Nokia is playing a dangerous game with their transition into becoming an internet company. Their new strategy is to offer rich services that work seamlessly with their devices and hopefully with the other mobile phones out there. The problem with this is that the revenue streams that operators once controlled are now being threatened.
Innovation has stalled with the operators in control. In America devices are castrated beyond belief to the point that Bluetooth may just as well be called “wireless headset enabling technology.” Operators want you to send picture messages, which cost money, instead of Bluetoothing an image to your friend sitting right next to you. Game developers have to pitch their games to operators who take a slice of the profits. Verizon phones only work with Verizon ring tones. AT&T sells the iPhone. T-Mobile’s proxy is horrible, go download Opera Mini.

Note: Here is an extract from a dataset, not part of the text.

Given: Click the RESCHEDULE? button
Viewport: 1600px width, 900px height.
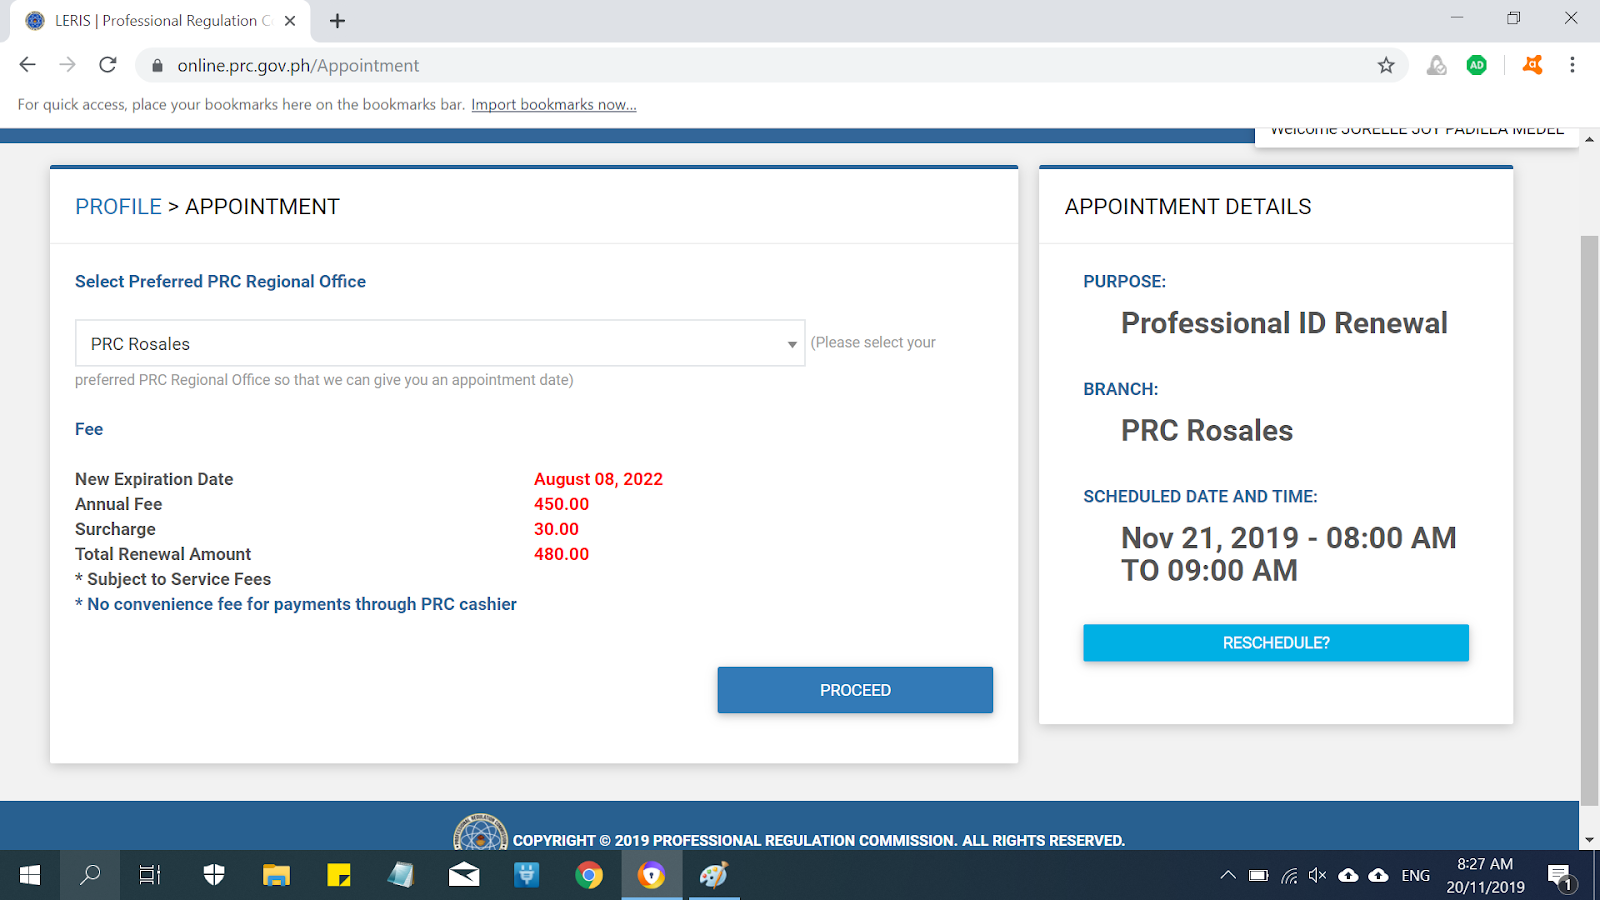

Orange is an operator in Europe who already has a music store, they are sweating bullets because Nokia wants to roll out their own solution. They are the first operator to revolt by deciding to not sell the N81, who will be the next? Will Nokia’s transition into becoming an internet company hurt their market share in the short term?
Personally I’m glad Nokia is growing a pair of balls and refuses to bend over to operators, especially here in the states. I only hope more phone manufactures will muster the courage to embrace the new data driven revolution occurring in this space. Voice and SMS are done, people need more. If the operators aren’t willing to give consumers what they want then companies like Nokia will step in and deliver the goods. Yahoo has their excellent T0Go suite, Google offers a rich mapping and email solution, Microsoft does as well, these are the new players in the mobile arena and the operators are just turning into dumb pipes.
Instead of spending money on improving infrastructure and bringing new technologies to the market faster they blow it all on advertising and handset castration certification. Just go buy an unlocked device, please.